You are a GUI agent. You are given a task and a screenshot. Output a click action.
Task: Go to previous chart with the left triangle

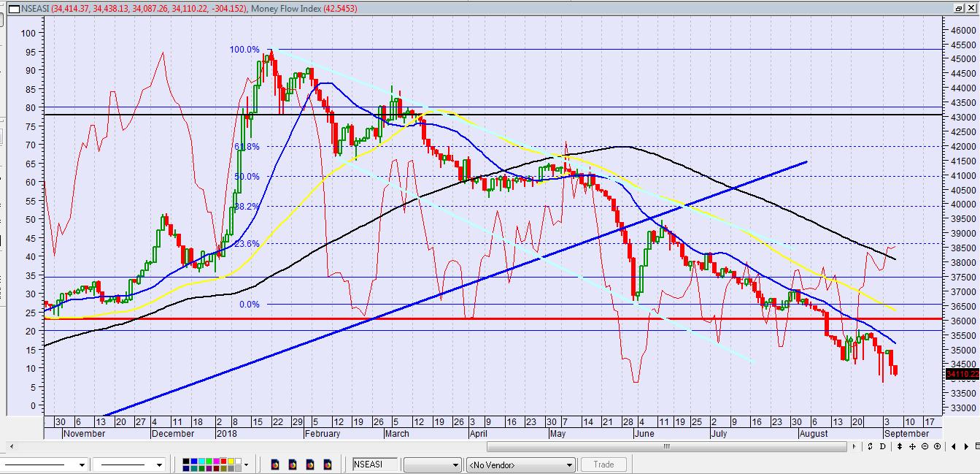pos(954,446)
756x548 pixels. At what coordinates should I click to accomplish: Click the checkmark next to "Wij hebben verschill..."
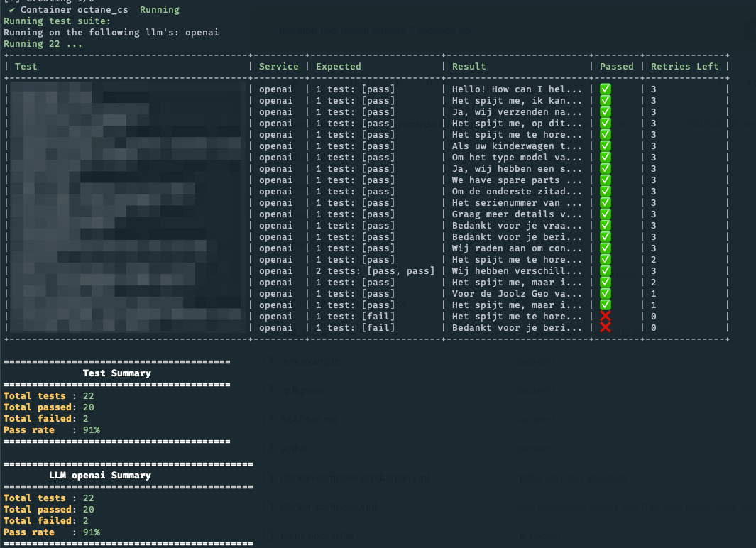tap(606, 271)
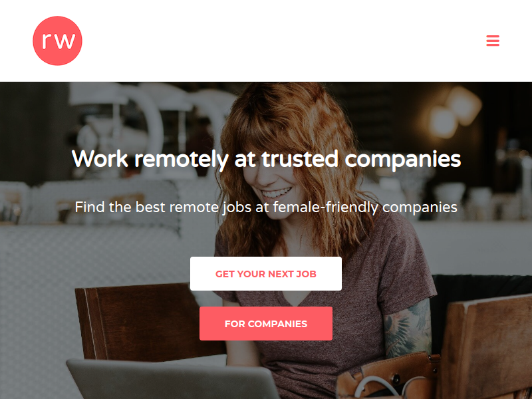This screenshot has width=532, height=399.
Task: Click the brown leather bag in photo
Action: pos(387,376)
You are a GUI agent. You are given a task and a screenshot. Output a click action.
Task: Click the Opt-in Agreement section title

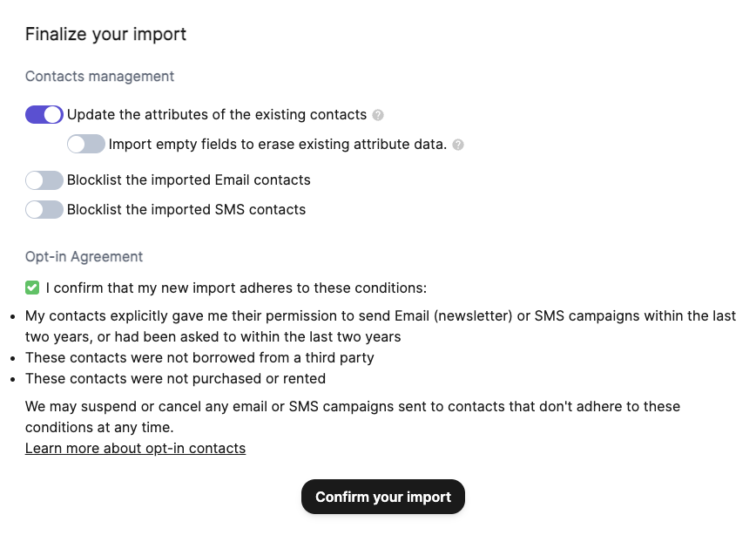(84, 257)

==================================================

■ Prompt ■
Would it be possible to give the material above again exactly, with the pictures left out?

■ Output for this task ■
You are a GUI agent. You are given a task and a screenshot. Output a click action.
Task: Go to previous chart with the left triangle

pos(954,446)
756x548 pixels. At what coordinates should I click to accomplish: Click the checkmark next to "Wij hebben verschill..."
tap(606, 271)
This screenshot has width=532, height=399.
Task: Click the brown leather bag in photo
Action: pos(387,376)
You are a GUI agent. You are given a task and a screenshot. Output a click action.
Task: Click the Opt-in Agreement section title

(84, 257)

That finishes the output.